THE TASK:
Reproduce the items verbatim, from the first line through the line that contains "Looking at the screenshot, I should [730, 294].", including that line.

INFORMATION SUPPLIED:
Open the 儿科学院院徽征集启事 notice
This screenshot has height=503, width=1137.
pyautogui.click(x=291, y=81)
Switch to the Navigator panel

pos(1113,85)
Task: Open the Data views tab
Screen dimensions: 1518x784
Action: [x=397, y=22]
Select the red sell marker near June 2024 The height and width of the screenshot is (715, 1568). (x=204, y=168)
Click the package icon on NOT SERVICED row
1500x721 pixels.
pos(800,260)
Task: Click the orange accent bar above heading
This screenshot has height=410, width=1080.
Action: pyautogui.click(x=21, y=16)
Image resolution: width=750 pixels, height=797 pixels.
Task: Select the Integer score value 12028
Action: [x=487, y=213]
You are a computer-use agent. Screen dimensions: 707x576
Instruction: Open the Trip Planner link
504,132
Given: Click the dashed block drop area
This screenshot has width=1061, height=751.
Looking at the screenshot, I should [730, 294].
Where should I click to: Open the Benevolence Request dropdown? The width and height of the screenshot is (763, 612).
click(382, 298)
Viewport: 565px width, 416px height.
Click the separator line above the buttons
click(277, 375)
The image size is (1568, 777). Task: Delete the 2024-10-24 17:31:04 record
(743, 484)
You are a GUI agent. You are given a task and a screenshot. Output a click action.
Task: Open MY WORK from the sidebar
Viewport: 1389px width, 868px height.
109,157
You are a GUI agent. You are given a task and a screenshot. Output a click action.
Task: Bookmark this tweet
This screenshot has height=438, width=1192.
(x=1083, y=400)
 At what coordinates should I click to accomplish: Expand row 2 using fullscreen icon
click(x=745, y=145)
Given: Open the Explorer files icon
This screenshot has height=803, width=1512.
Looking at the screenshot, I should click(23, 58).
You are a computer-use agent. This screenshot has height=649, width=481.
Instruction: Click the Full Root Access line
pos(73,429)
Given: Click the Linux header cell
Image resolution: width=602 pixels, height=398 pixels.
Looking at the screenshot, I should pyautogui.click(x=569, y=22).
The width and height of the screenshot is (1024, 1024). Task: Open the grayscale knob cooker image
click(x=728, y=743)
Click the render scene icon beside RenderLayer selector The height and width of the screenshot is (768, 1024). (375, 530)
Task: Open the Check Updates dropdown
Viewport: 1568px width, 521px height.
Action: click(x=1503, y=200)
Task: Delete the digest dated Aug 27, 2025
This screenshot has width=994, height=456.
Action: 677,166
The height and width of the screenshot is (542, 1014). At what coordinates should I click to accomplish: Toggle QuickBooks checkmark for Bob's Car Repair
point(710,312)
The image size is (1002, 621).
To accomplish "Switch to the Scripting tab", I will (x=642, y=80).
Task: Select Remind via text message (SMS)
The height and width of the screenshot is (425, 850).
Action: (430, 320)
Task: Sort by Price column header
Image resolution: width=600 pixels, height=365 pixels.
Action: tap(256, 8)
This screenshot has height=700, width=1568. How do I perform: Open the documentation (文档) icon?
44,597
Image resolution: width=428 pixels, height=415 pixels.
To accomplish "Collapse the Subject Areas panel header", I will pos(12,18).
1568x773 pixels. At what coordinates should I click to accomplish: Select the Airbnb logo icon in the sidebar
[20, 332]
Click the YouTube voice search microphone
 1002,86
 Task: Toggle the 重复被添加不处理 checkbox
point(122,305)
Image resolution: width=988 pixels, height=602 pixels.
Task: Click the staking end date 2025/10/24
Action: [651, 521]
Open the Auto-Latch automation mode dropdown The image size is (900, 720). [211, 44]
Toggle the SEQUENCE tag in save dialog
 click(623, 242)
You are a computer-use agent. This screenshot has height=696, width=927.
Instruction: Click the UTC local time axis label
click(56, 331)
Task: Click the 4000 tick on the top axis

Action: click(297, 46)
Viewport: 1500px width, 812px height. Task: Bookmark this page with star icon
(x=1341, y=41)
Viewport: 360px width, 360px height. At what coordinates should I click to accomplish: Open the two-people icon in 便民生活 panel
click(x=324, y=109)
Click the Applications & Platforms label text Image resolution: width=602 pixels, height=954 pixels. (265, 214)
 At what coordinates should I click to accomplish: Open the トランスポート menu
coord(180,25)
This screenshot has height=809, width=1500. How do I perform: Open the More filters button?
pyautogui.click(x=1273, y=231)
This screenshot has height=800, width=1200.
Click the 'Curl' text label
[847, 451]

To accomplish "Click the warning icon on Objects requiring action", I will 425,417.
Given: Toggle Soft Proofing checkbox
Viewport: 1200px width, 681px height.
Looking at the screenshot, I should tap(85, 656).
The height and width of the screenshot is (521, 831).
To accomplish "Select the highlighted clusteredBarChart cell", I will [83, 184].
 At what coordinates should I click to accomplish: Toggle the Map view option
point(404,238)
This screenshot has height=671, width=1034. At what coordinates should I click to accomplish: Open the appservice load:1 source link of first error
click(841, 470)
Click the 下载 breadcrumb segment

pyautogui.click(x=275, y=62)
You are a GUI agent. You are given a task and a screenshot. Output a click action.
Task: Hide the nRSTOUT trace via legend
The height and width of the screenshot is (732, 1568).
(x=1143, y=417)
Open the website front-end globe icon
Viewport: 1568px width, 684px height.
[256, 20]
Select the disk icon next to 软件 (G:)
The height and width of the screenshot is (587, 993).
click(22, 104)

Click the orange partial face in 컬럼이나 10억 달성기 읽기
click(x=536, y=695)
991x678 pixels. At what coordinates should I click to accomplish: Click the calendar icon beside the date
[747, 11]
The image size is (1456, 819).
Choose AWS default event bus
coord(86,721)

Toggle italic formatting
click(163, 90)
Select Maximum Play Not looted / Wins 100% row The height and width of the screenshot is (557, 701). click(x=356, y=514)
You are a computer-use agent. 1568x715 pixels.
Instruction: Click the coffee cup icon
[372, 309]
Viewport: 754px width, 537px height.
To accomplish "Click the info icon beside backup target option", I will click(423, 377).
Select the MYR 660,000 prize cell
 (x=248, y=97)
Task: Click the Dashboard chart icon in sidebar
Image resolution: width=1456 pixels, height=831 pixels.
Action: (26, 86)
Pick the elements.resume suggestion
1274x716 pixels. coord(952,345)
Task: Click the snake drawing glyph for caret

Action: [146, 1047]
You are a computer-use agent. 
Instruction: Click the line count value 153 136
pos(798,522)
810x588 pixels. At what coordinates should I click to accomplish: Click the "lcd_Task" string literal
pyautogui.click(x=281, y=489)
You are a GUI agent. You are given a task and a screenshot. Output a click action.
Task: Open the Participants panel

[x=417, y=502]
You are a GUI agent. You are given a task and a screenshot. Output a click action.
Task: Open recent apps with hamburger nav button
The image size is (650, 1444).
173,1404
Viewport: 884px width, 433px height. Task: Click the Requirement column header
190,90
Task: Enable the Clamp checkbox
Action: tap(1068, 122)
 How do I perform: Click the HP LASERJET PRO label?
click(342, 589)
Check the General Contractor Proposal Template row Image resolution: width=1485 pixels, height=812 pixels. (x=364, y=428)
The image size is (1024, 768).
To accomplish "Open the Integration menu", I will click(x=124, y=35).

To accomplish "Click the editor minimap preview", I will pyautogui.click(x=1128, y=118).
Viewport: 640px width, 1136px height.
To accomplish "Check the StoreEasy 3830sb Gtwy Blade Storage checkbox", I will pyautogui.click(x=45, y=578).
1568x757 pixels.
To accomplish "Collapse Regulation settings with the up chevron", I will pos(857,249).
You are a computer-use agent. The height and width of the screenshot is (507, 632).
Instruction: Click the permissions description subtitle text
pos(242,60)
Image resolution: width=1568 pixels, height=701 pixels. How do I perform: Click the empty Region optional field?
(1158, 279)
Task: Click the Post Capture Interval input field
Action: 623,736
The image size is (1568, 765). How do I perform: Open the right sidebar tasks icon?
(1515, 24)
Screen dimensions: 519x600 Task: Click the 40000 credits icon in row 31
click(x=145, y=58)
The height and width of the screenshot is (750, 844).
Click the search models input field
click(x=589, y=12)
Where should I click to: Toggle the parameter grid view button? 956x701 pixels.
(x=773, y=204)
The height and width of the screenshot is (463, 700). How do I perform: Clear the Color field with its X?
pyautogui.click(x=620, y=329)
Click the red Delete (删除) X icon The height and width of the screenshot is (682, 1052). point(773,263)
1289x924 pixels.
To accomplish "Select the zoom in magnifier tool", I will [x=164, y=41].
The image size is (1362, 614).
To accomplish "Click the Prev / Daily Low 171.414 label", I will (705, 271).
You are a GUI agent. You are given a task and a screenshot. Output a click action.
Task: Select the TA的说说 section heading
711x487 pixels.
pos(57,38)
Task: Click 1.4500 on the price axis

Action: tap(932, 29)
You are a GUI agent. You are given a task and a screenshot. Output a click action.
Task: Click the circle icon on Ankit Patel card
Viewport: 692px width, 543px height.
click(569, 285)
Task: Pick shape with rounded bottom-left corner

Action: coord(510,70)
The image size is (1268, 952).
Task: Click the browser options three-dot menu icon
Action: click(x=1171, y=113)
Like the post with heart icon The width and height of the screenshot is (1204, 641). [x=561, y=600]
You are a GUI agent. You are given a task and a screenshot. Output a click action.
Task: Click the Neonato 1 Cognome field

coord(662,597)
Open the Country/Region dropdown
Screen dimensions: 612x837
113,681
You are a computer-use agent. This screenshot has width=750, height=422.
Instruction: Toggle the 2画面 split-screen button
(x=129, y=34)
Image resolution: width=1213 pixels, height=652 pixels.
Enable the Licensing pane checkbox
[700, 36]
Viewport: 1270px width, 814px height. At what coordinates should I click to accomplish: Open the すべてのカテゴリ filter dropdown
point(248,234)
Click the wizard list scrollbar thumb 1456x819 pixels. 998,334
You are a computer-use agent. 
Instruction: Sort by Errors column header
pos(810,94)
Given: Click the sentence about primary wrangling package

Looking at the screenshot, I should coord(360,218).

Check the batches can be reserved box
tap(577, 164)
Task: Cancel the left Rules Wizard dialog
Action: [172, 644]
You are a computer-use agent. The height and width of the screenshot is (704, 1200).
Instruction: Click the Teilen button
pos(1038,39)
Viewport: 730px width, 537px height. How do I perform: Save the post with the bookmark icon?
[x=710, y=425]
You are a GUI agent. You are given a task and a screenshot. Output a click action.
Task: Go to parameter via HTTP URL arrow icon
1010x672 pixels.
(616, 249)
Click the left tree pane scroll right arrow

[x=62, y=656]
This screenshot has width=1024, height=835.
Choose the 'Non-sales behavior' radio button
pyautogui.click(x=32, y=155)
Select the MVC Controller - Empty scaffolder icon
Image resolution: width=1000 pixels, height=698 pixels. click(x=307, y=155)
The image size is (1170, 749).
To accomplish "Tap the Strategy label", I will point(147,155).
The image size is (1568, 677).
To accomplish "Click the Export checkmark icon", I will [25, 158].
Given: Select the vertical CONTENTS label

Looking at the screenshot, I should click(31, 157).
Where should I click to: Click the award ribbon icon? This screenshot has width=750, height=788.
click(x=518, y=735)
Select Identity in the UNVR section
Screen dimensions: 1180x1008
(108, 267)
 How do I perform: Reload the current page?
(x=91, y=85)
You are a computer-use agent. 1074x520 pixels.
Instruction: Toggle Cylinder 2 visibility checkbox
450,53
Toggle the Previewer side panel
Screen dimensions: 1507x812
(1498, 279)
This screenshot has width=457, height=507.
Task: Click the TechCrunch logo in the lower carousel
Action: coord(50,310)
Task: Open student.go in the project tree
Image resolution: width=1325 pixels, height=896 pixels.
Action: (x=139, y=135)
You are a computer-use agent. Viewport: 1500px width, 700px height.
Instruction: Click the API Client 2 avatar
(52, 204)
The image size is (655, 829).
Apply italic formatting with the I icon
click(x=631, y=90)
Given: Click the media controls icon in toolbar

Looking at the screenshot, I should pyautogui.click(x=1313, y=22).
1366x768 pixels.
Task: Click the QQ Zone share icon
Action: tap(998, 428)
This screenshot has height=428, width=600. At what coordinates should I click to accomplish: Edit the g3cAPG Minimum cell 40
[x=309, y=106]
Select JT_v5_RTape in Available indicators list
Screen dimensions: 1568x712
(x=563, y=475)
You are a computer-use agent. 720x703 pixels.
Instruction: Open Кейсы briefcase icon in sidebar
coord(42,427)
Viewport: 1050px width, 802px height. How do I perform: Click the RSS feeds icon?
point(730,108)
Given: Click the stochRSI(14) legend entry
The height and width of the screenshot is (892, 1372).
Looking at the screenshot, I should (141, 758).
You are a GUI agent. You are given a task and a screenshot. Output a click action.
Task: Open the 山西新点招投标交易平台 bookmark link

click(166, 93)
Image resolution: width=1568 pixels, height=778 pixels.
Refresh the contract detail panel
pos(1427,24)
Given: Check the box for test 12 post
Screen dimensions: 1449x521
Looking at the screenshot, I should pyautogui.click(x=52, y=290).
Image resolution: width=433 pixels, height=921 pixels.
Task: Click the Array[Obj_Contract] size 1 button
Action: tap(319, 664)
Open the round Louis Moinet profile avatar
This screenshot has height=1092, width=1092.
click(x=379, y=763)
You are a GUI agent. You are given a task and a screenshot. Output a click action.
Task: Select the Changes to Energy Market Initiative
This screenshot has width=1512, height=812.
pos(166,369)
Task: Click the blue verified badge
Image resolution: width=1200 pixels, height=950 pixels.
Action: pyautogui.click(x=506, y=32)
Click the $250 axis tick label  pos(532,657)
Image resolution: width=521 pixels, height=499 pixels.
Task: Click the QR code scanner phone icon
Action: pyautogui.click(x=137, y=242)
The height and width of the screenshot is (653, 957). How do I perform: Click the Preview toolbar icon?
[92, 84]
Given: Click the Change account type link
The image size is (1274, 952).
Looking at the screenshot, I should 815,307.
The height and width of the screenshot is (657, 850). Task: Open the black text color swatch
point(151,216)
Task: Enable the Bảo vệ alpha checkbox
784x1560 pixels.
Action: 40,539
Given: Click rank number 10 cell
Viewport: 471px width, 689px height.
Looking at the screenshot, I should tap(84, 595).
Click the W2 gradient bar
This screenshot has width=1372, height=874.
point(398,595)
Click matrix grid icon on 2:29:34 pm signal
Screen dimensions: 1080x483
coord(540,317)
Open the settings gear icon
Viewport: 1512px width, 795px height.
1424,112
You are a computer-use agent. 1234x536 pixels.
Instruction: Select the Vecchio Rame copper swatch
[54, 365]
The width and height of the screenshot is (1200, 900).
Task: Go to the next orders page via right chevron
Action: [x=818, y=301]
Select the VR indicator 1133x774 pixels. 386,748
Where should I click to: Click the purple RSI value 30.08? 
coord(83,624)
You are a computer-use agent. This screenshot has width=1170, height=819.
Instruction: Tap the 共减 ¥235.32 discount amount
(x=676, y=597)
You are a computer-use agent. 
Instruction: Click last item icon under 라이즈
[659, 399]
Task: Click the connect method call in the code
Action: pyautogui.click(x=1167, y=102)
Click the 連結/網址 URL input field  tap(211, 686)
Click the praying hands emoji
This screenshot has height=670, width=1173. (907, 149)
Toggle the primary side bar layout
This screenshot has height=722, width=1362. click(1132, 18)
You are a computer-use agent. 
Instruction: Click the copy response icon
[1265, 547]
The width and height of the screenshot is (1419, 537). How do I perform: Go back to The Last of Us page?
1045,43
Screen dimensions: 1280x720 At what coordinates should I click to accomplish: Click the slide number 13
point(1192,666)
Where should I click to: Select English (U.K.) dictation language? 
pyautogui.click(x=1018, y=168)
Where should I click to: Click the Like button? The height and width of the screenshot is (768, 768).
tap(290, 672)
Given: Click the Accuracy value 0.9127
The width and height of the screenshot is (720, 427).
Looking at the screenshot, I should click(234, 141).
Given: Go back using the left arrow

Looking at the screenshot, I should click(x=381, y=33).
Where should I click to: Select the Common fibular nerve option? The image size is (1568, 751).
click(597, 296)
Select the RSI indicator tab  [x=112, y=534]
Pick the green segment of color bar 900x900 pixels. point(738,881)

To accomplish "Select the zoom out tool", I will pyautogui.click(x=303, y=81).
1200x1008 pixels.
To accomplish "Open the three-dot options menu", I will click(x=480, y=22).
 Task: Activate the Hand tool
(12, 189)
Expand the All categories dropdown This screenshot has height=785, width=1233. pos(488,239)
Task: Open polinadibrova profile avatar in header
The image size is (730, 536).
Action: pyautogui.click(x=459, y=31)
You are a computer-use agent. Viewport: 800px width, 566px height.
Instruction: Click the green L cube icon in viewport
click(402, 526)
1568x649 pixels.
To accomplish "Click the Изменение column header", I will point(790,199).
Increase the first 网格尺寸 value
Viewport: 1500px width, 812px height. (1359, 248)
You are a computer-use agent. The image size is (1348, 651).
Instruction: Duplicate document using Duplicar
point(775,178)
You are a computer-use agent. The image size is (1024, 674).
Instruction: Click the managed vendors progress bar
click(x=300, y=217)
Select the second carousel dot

SOLUTION:
Open the 儿科学院院徽征集启事 notice
This screenshot has height=503, width=1137.
pyautogui.click(x=291, y=81)
Switch to the Navigator panel

pos(1113,85)
Task: Open the Data views tab
Screen dimensions: 1518x784
Action: [x=397, y=22]
Select the red sell marker near June 2024 The height and width of the screenshot is (715, 1568). (x=204, y=168)
Click the package icon on NOT SERVICED row
1500x721 pixels.
pos(800,260)
Task: Click the orange accent bar above heading
This screenshot has height=410, width=1080.
Action: pyautogui.click(x=21, y=16)
Image resolution: width=750 pixels, height=797 pixels.
Task: Select the Integer score value 12028
Action: [x=487, y=213]
You are a computer-use agent. Screen dimensions: 707x576
Instruction: Open the Trip Planner link
504,132
Given: Click the dashed block drop area
This screenshot has width=1061, height=751.
Looking at the screenshot, I should [730, 294].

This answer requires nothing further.